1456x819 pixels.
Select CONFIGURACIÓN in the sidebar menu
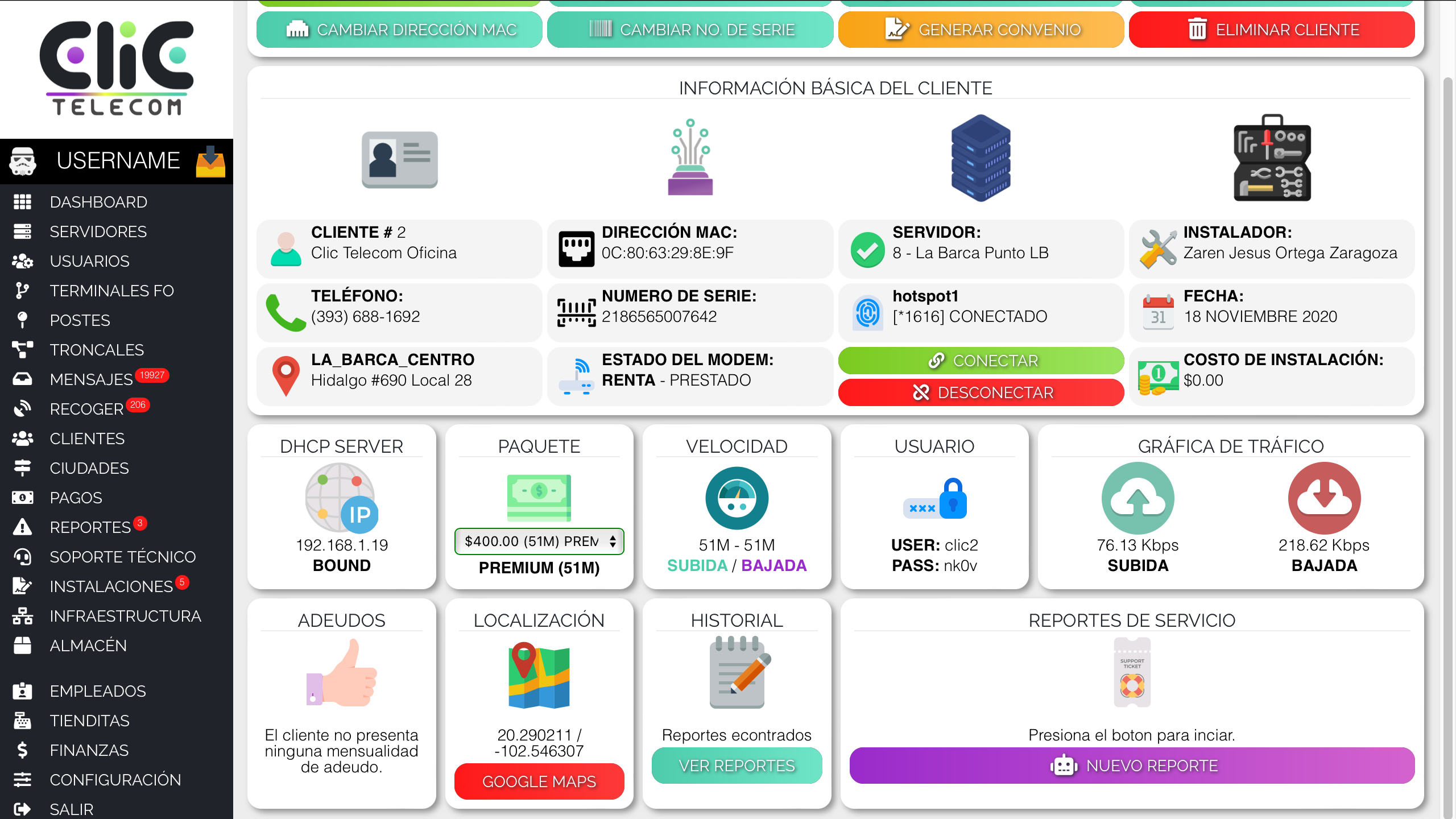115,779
--
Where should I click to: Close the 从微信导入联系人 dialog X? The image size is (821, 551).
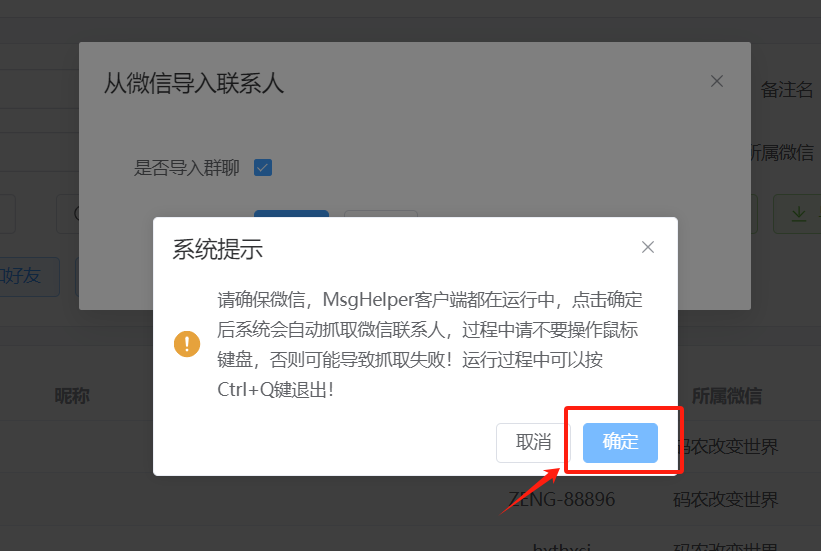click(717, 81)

Instruction: In the stretch of the listing from the line containing "Where should I" through the line containing "click(717, 81)", swap "dialog" for "window" and write out those lines with nothing else changed. Leave the pictures out of your answer.

Solution:
Where should I click to: Close the 从微信导入联系人 window X? The image size is (821, 551).
click(717, 81)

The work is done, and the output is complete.